**EXERCISE DETAILS**
Reproduce the records below word for word, leaving out the pictures.

**RECORD EXTRACTS**
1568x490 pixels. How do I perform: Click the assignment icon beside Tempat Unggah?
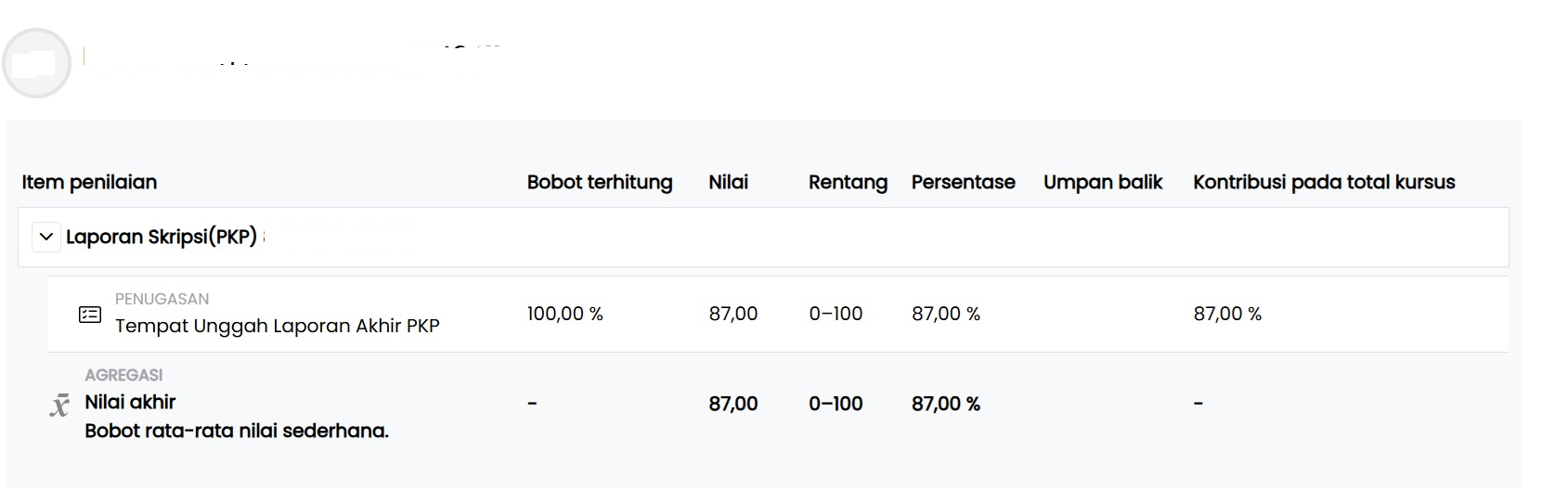click(90, 315)
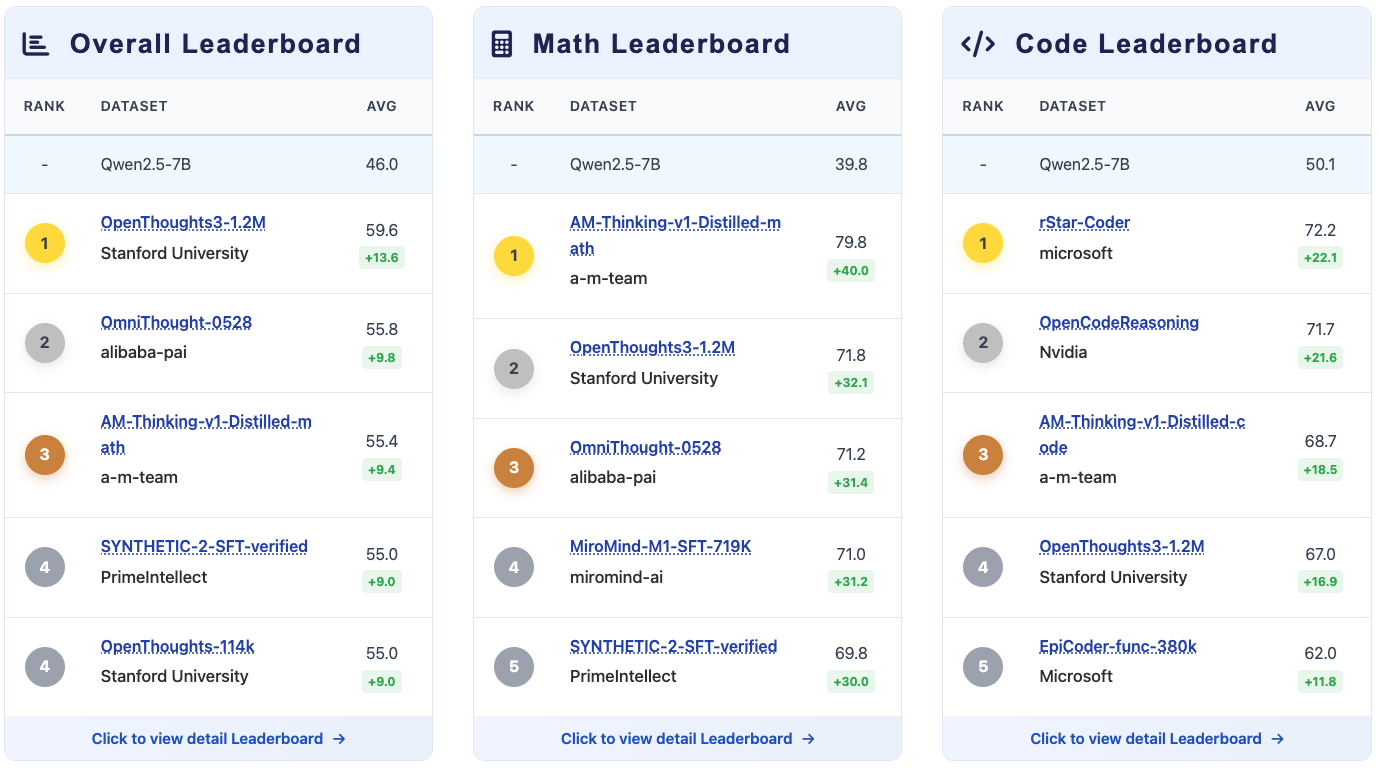Click the DATASET column header in Code Leaderboard
This screenshot has height=768, width=1378.
coord(1072,106)
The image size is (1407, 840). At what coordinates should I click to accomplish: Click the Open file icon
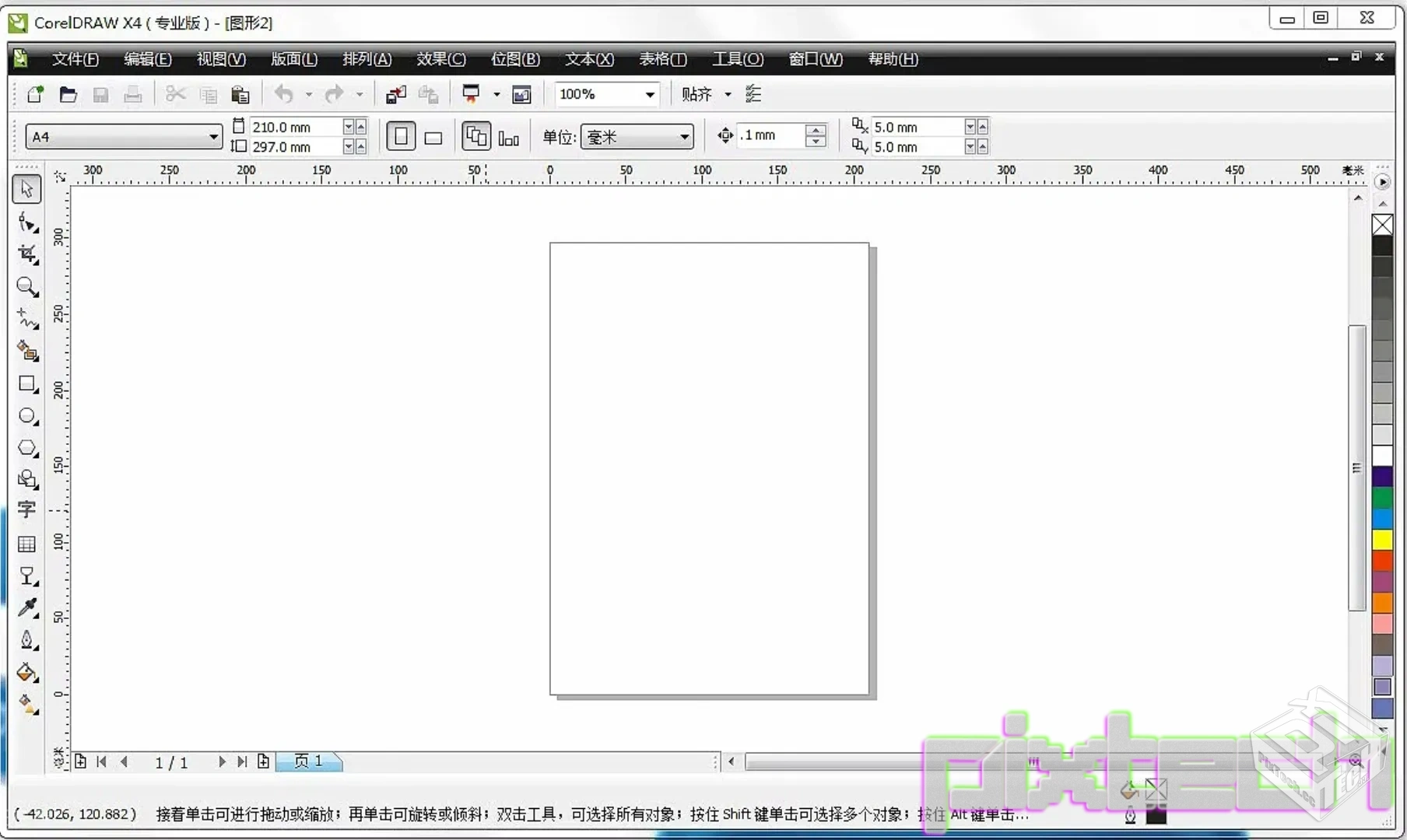tap(68, 95)
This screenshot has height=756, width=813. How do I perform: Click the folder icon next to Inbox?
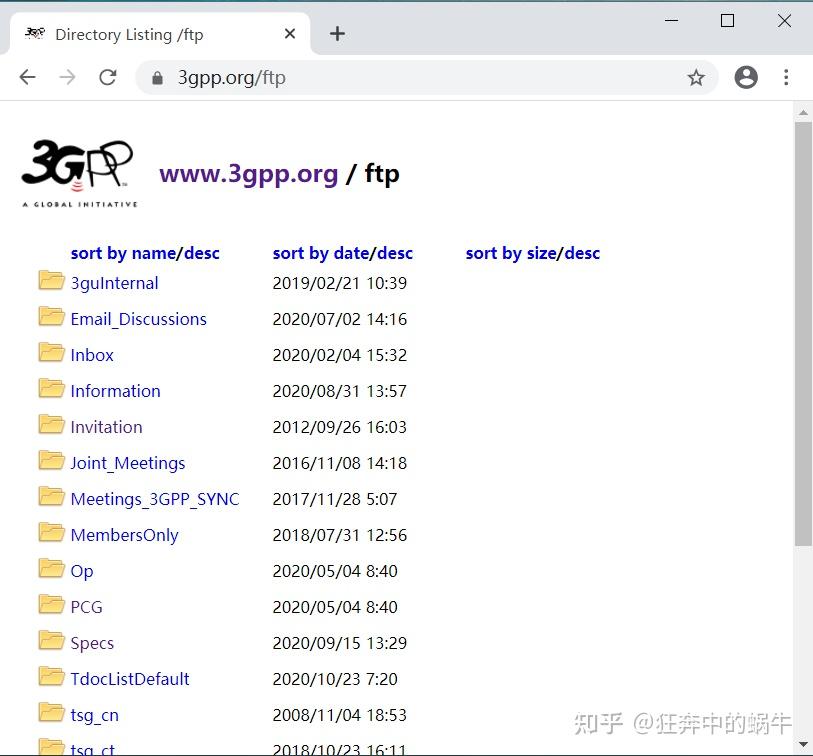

**THE REPLY**
1568x490 pixels. How do I perform: Click the assignment icon beside Tempat Unggah?
click(90, 315)
Click the DATASET column header in Code Leaderboard
This screenshot has height=768, width=1378.
coord(1072,106)
The image size is (1407, 840). At what coordinates should I click to accomplish: Click the Open file icon
tap(68, 95)
This screenshot has height=756, width=813. How do I perform: Click the folder icon next to Inbox?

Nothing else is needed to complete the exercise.